### Click-target data
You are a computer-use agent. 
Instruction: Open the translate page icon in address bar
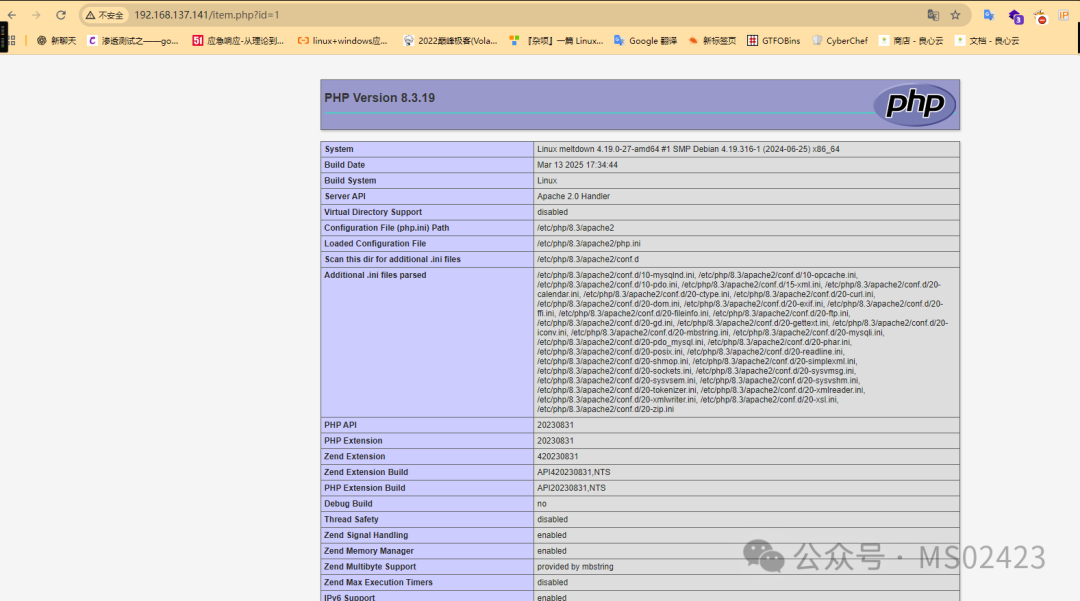point(933,15)
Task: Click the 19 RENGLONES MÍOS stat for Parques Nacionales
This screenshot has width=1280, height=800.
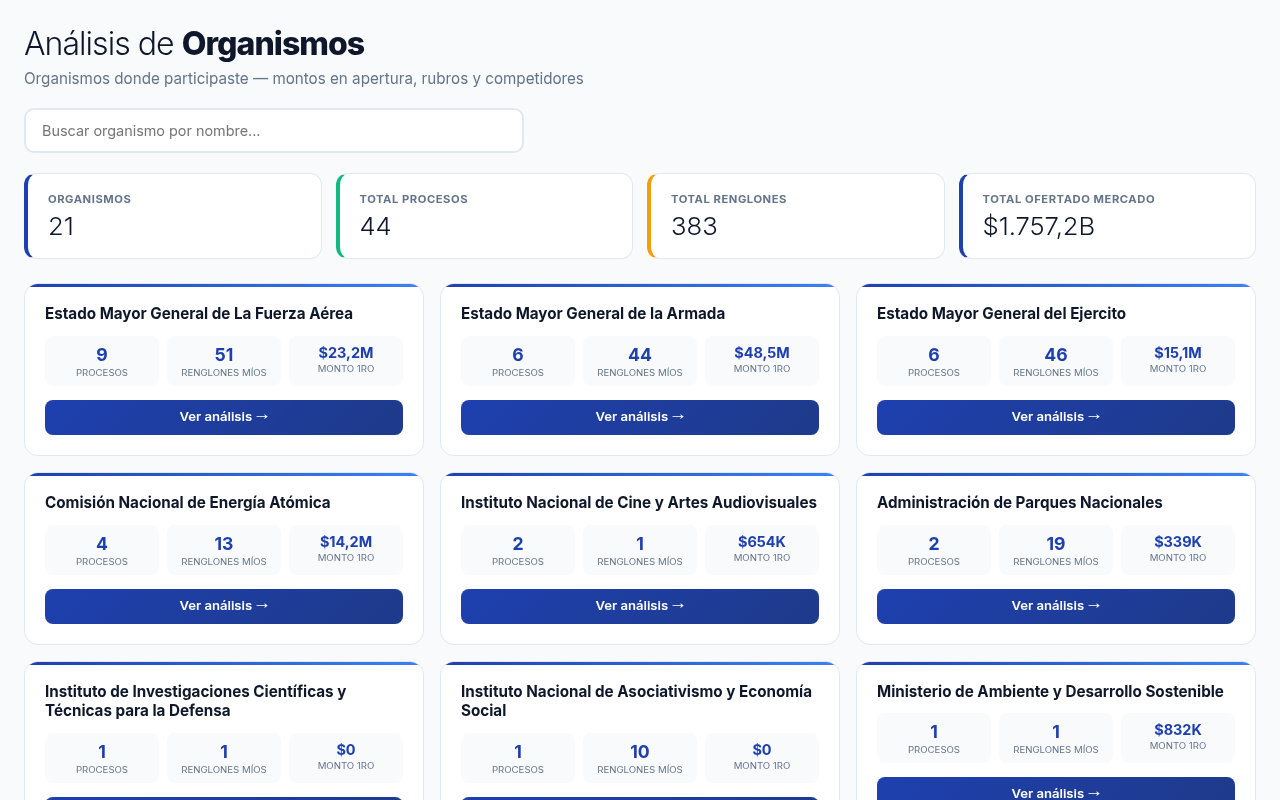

### WHAT THIS TASK INVOLVES
Edit everything from the line containing "Task: Click the" down to the end of the material so that "screenshot" becomes "image" and nothing else changes. Leave the pictures out of your answer.

### TASK RESULT
Task: Click the 19 RENGLONES MÍOS stat for Parques Nacionales
This image has width=1280, height=800.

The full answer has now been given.